[[ DATASET RECORDS, beginning ]]
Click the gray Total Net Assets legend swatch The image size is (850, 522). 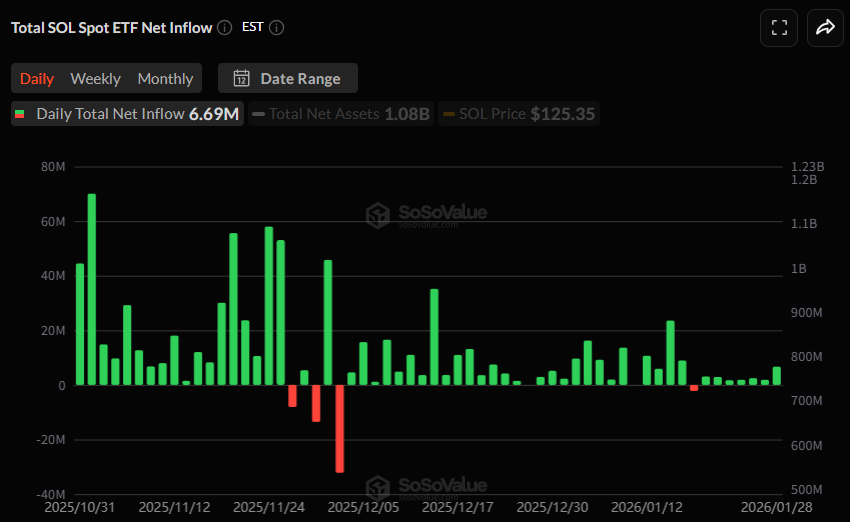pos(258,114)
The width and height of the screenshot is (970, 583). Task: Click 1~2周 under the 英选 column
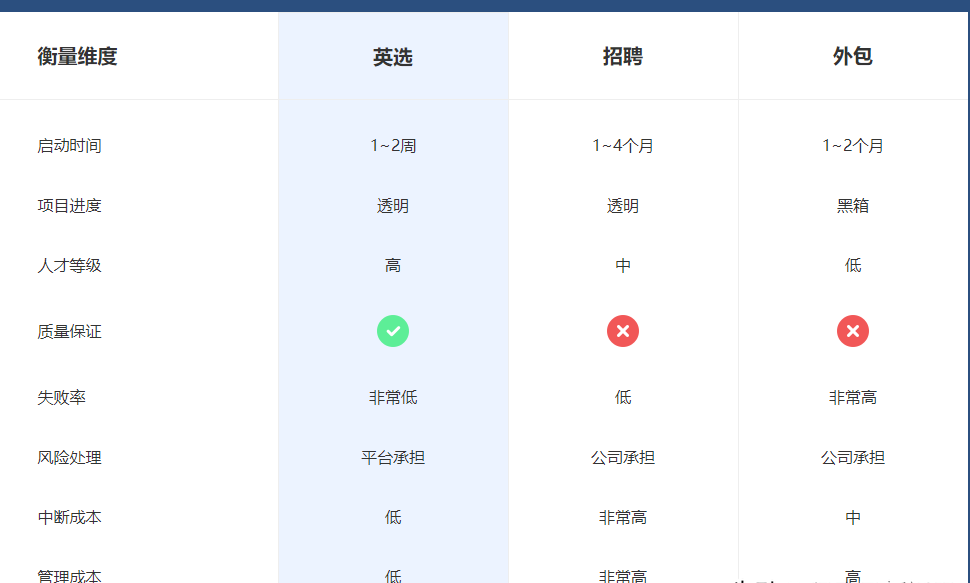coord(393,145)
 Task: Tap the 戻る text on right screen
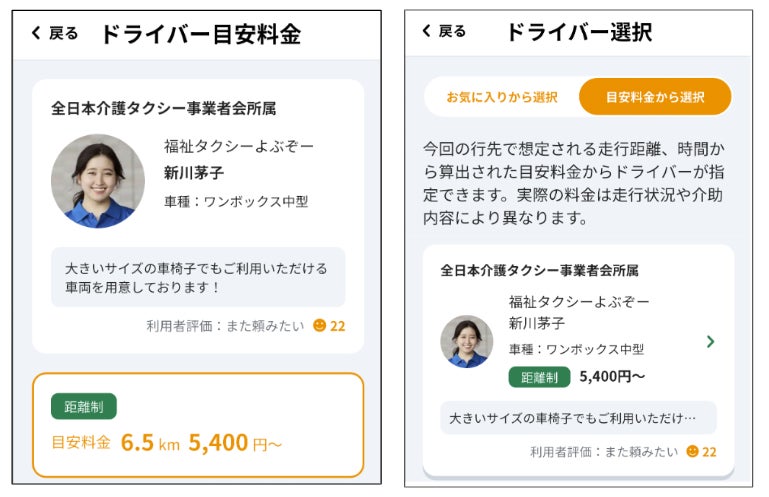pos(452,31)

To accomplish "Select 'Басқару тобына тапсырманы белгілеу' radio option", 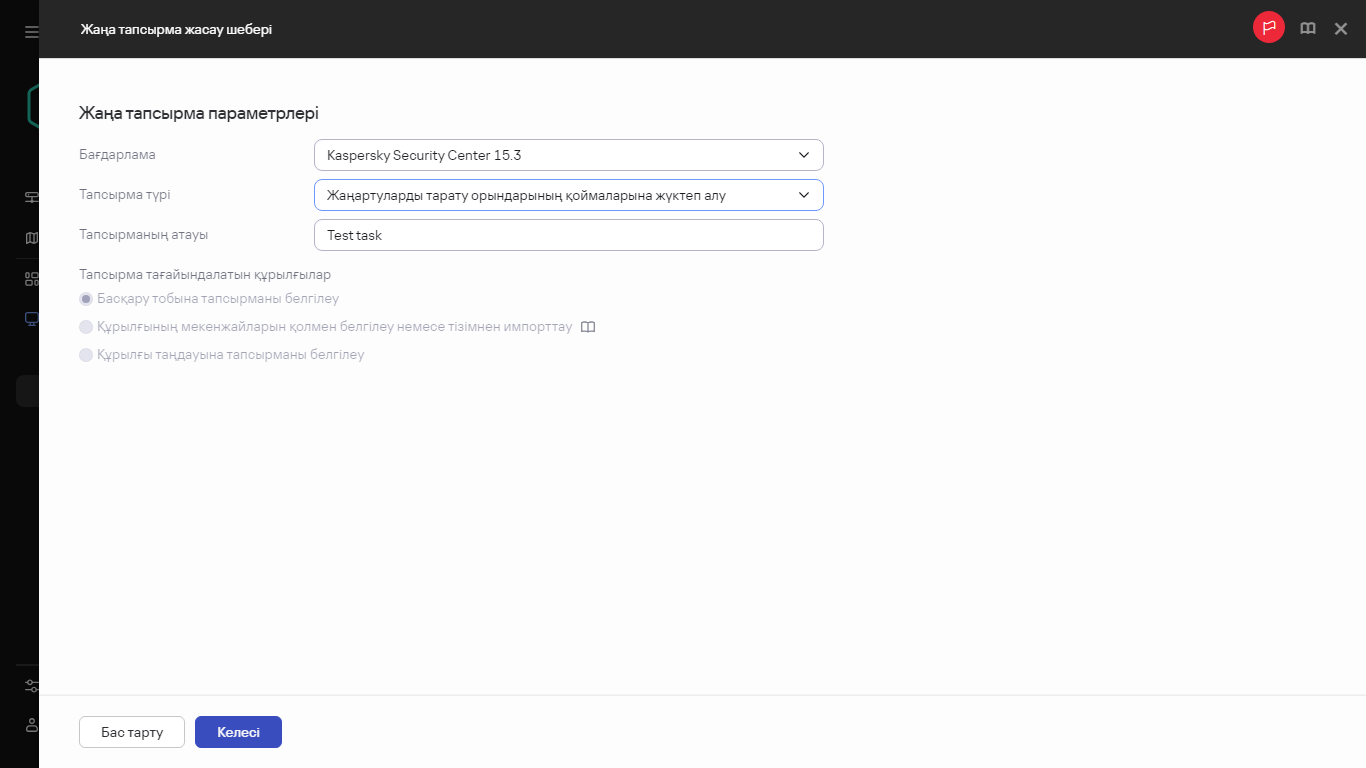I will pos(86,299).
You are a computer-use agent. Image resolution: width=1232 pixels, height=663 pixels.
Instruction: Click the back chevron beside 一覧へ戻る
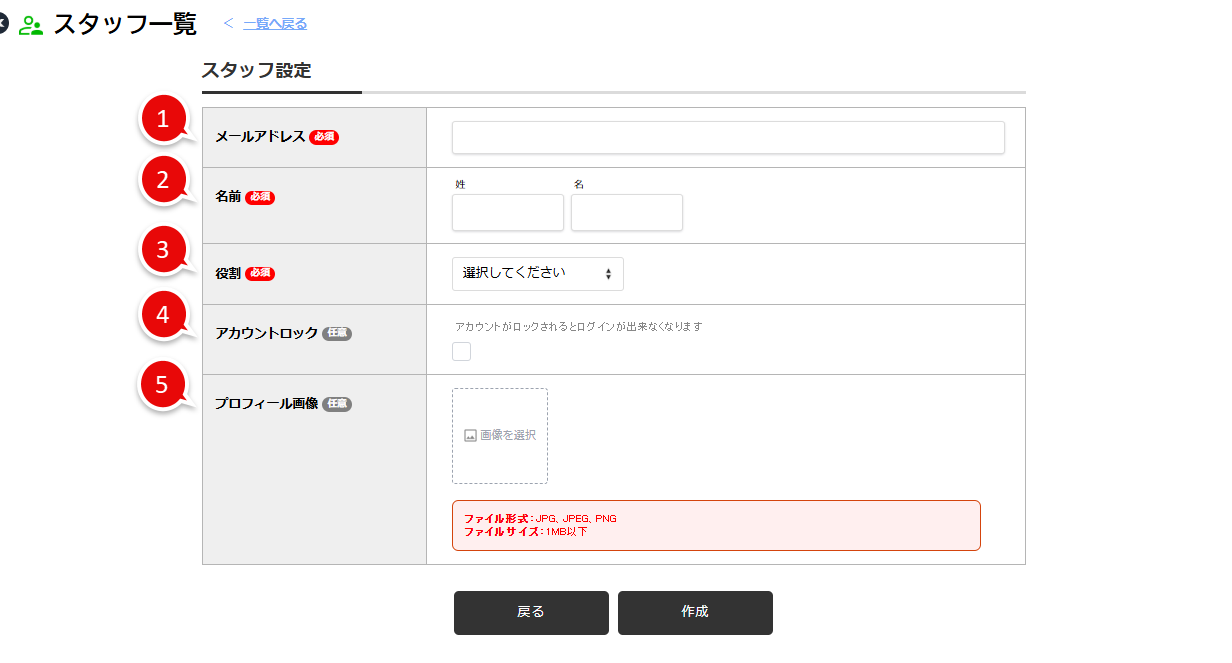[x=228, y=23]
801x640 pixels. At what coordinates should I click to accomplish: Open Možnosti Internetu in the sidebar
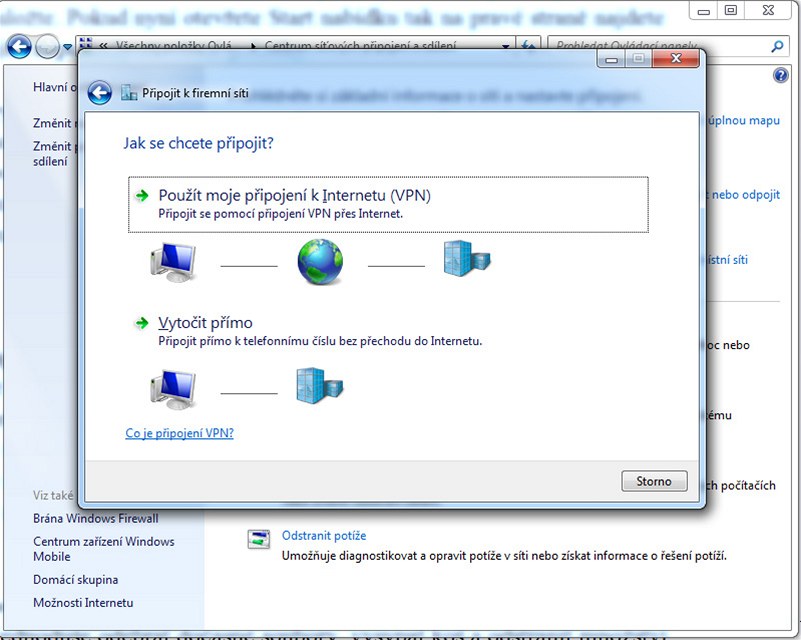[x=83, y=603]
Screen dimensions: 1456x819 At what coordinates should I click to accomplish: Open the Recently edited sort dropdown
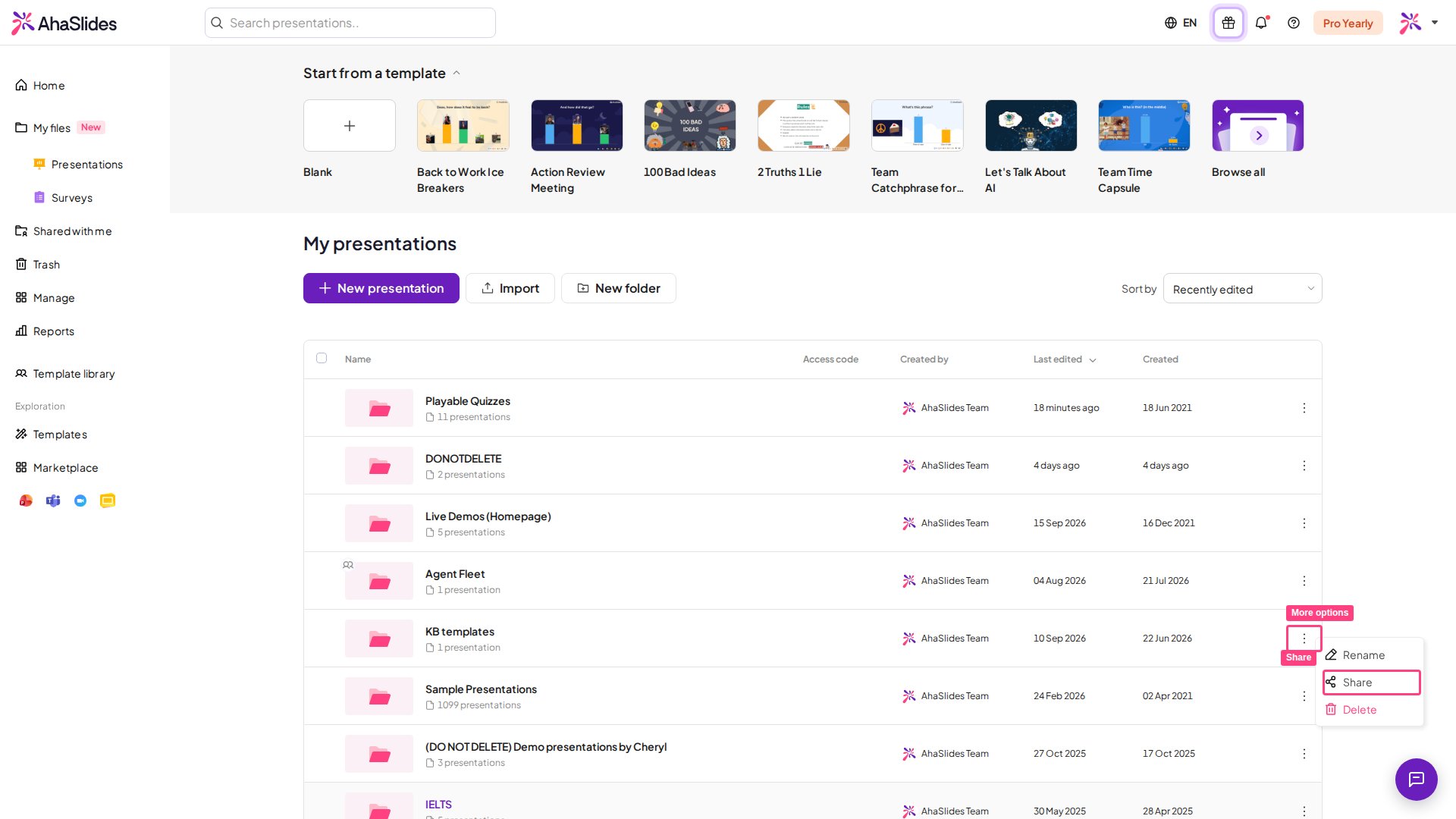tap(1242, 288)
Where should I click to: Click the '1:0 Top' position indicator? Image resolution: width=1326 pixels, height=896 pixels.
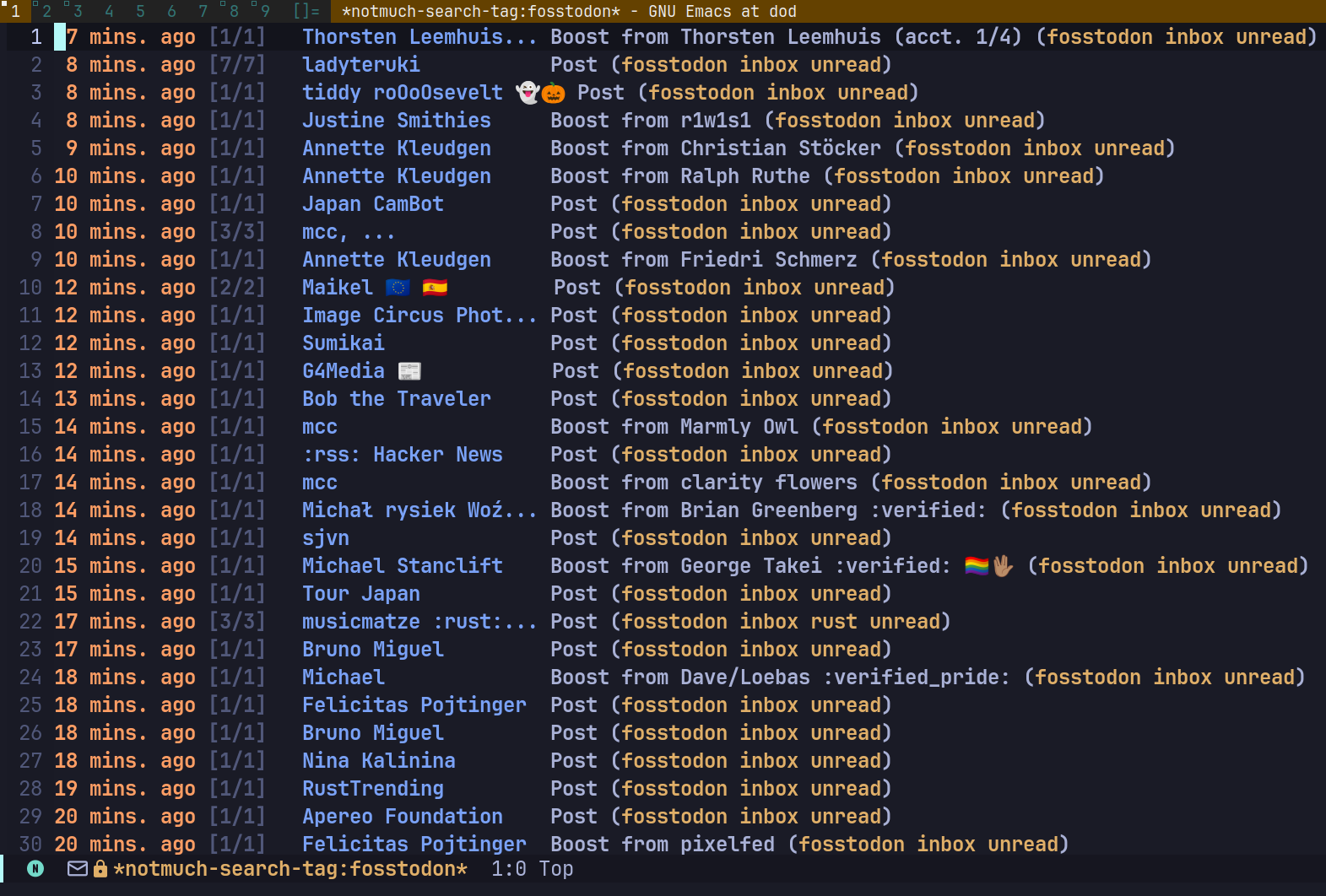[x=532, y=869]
[[ DATASET RECORDS, end ]]
- _ACTIVITY_:
Having located the line with "Where should I", copy it exactly along with every later line through the end of the listing above, but omit the pictures.

- _WRITTEN SOLUTION_:
Where should I click to: Click the '1:0 Top' position indicator? Image resolution: width=1326 pixels, height=896 pixels.
[x=532, y=869]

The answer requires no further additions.